How to use the regular expression to transform the into \u5c16?

Question

I am doing a sentiment analysis project and firstly, I need to clean the text data. Some text contains Chinese, Tagalog and what I am doing now is trying to translate them to English. But until now, all the Chinese characters in this datafile have some Unicode representation like:

<U+5C16>

which could not be coped with using the Python Encoding&Decoding path. So I want to transform this kind of pattern to:

\u5c16

Then I think we could use the following code to get the Chinese characters I want:

text.encode('latin-1').decode('unicode_escape')

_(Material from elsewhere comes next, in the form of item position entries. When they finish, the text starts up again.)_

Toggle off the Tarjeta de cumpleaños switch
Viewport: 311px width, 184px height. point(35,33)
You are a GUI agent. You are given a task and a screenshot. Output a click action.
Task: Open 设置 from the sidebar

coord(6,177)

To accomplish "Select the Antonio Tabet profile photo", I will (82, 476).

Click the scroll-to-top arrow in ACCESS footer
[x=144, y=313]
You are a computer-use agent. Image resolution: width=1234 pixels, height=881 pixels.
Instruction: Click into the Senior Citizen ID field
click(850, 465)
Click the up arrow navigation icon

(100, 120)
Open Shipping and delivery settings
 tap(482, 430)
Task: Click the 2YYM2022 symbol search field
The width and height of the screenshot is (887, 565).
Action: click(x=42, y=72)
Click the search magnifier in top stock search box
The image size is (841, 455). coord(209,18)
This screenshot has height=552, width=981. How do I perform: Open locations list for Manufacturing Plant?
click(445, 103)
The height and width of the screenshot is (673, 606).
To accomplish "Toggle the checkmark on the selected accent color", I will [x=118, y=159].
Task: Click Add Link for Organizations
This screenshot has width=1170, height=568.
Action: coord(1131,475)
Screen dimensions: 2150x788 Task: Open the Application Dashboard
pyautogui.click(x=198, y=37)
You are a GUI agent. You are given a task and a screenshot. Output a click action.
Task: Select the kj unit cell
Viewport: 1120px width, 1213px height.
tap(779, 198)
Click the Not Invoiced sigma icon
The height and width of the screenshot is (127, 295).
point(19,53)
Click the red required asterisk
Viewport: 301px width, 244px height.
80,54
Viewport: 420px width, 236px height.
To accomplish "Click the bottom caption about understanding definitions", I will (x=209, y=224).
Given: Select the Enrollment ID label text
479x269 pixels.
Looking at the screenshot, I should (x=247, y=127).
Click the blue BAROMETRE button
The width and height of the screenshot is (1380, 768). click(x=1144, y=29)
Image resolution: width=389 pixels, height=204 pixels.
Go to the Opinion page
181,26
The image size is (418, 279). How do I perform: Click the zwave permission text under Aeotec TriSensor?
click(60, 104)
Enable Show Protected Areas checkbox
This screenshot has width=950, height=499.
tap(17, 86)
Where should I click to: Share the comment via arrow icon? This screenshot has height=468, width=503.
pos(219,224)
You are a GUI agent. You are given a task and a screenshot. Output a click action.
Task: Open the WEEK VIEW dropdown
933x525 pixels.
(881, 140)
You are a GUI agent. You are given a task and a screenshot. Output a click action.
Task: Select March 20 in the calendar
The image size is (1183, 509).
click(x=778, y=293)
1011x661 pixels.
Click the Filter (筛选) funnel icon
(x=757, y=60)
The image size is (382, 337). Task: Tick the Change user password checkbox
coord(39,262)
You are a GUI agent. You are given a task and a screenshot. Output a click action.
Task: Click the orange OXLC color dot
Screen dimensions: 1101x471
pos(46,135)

So the question now is how to use the regex to transform <U+5C16> into\u5c16?

Thank you very much!

Update: I think the most difficult thing here is that I need to let the 5c16 part in \u5c16 be equivalent to the lowercase of the 5C16 in <U+5C16>. And in my social media dataset, what I see most is the text data like the following:

<U+5C16><U+6C99><U+5480><U+9418><U+6A13>

If I could transform the above text to '\u5c16\u6c99\u5480\u9418\u6a13' and print it in Python, I could get what I really want:

尖沙咀鐘樓

But how could I do this? Any insights and hints would be appreciated!

Not quite get what do you mean by "Note the c in \u5c16 could also be u". 5c16 is a hexadecimal number and there can't be u in it. — montonero, Jan 09 '19 at 09:15
Are you _sure_ your file is Ascii with codes like this, or could this be how your editor or pager is showing real unicode characters? — alexis, Jan 09 '19 at 13:08

montonero · Accepted Answer · 2019-01-09T12:22:01.800

1

The required regex is something like this:

find: r'<U\+([A-Fa-f0-9]+?)>'

replace with: r'\u\1'

To turn the resulting string to unicode make s.encode().decode('unicode-escape')

Example:

re.sub(r'<U\+([A-Fa-f0-9]+?)>',r'\u\1',s).encode().decode('unicode-escape')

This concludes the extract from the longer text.